• Records supplied:
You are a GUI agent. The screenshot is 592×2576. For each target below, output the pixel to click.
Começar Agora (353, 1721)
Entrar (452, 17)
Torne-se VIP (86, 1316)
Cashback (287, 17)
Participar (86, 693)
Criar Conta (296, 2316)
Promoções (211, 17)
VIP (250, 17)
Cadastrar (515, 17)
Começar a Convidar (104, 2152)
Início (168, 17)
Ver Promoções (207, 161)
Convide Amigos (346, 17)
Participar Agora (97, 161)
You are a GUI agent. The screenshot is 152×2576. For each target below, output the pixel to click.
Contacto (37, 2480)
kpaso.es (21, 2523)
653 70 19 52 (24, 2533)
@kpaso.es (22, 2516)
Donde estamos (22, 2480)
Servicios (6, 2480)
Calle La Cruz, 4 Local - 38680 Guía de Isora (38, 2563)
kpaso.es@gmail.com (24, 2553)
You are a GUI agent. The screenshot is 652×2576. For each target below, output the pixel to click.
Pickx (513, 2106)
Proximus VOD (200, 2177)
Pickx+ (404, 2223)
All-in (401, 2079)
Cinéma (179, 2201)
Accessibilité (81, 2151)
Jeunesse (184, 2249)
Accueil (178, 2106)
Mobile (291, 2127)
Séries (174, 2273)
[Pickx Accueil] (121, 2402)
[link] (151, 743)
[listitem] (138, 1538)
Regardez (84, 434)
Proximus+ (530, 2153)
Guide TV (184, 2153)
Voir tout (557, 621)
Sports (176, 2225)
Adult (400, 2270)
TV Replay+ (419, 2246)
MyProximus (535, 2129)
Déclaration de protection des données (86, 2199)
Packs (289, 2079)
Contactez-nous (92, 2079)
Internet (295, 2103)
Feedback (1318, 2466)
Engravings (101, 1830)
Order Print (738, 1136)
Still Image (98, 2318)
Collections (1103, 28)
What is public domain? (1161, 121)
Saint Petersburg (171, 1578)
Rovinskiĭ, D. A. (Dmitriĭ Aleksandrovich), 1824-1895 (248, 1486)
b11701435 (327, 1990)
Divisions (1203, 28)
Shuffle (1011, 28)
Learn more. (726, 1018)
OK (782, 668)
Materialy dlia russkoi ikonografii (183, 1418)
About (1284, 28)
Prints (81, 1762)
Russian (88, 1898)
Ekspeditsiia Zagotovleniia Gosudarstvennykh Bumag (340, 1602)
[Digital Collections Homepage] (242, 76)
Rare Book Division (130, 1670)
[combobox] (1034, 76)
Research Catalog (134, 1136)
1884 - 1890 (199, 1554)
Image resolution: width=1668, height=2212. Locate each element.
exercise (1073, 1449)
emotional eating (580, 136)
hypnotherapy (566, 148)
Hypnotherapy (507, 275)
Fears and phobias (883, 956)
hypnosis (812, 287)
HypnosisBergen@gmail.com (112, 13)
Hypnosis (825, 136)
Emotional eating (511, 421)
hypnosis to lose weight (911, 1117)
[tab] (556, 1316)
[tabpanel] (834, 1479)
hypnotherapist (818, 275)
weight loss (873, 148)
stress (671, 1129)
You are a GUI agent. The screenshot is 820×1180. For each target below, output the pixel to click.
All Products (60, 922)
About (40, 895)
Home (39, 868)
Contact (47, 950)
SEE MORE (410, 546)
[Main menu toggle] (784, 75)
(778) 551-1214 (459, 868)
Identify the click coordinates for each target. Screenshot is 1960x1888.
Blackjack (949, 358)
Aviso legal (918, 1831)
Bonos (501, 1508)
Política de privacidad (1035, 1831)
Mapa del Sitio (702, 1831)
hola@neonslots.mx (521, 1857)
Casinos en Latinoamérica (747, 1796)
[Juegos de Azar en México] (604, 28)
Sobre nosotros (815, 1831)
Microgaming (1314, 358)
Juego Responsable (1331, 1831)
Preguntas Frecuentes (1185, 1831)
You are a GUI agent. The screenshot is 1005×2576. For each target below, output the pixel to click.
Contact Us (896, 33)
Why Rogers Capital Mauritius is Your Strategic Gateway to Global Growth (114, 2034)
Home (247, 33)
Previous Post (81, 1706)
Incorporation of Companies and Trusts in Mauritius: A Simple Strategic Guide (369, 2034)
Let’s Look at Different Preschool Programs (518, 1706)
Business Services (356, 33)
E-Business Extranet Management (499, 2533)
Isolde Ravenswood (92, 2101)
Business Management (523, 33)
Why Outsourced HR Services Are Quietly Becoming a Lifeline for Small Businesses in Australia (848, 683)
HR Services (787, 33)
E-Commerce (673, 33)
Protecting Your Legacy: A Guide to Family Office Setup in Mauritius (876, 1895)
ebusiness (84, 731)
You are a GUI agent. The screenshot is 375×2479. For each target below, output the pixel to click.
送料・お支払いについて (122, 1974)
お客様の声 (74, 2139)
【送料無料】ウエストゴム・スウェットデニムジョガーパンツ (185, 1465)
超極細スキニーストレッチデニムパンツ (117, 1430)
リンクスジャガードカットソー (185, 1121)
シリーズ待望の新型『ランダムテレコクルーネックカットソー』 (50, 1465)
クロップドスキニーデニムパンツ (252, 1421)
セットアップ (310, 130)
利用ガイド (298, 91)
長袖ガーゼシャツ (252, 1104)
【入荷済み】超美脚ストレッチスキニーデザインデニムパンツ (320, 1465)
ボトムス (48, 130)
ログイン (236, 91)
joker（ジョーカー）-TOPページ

• Work required:
Every line in the records above with the string "Image" in it should be shown.

• Result of this exercise:
Still Image (98, 2318)
Image resolution: width=1668, height=2212. Locate each element.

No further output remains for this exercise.